| To do |
Output each record below exactly, leaving any picture out of the copy.

| Input material |
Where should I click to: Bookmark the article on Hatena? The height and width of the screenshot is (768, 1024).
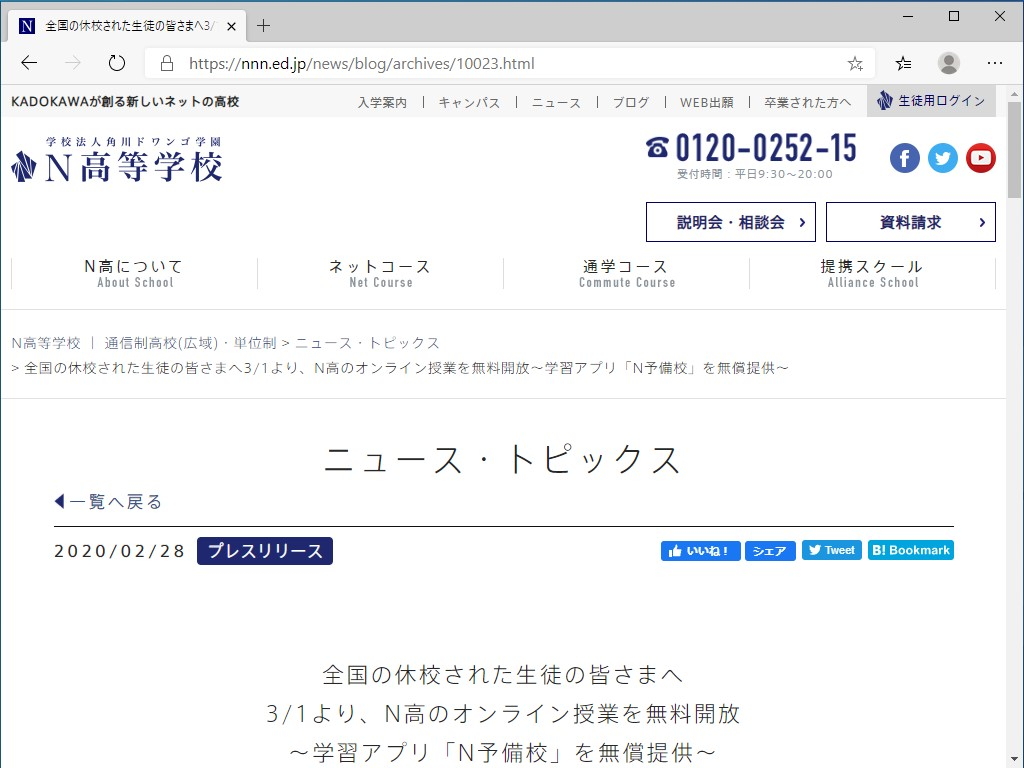(910, 549)
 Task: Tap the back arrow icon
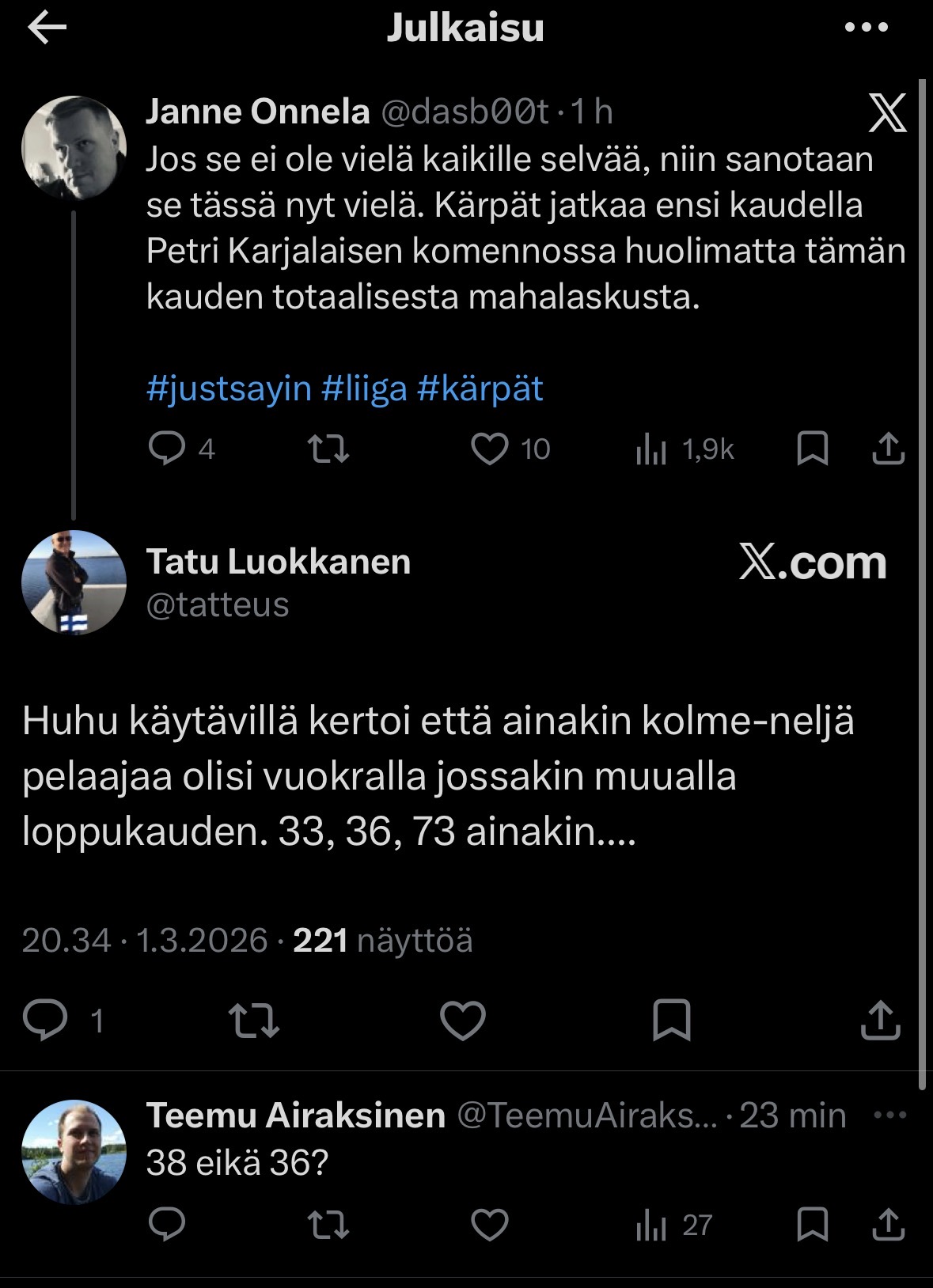[x=47, y=28]
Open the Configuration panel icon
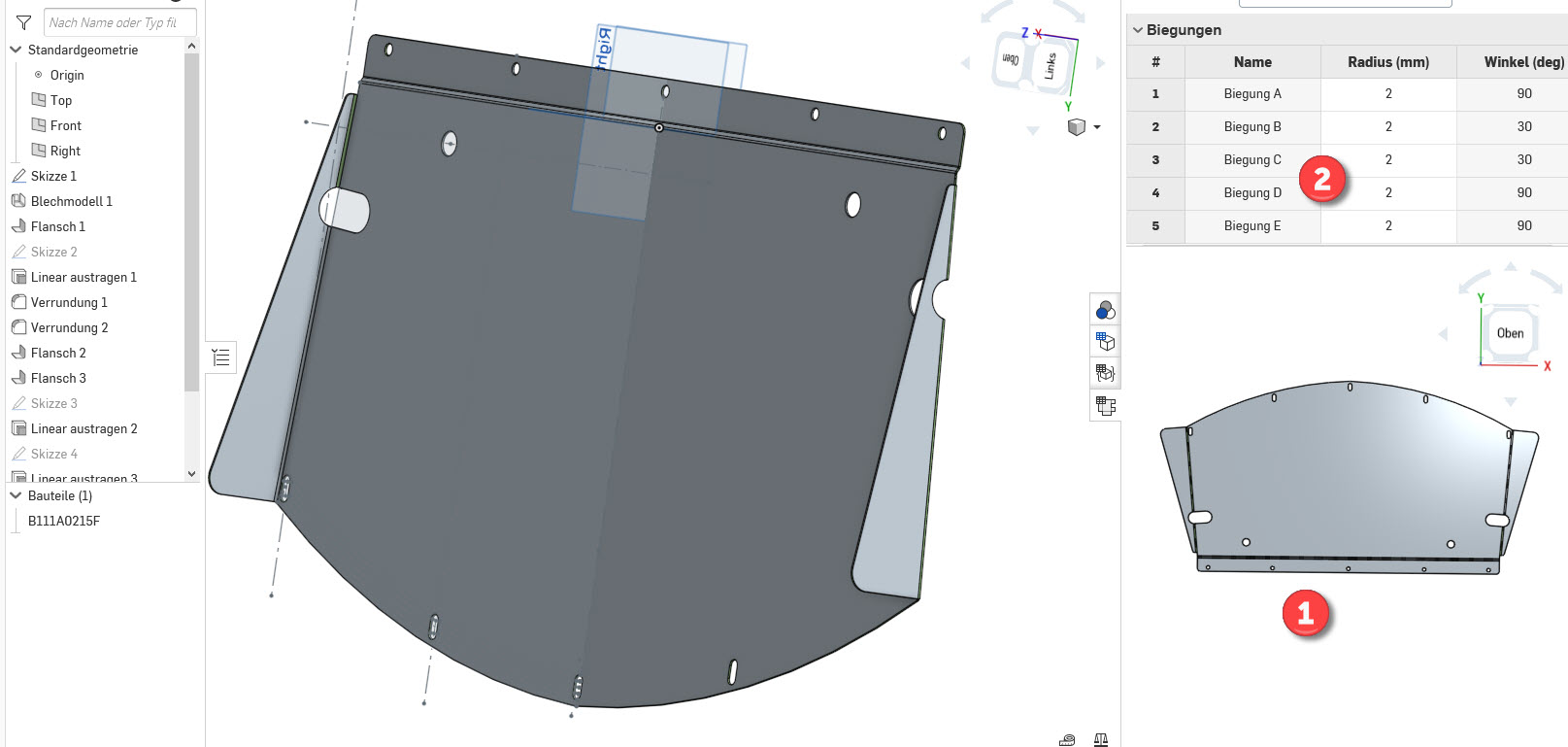Viewport: 1568px width, 747px height. pos(1105,341)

| Result of the task |
Where should I click to: Bookmark the article on Hatena? The height and width of the screenshot is (768, 1024).
(910, 549)
 Task: Tap the back arrow icon
[x=47, y=28]
Open the Configuration panel icon
Viewport: 1568px width, 747px height. pos(1105,341)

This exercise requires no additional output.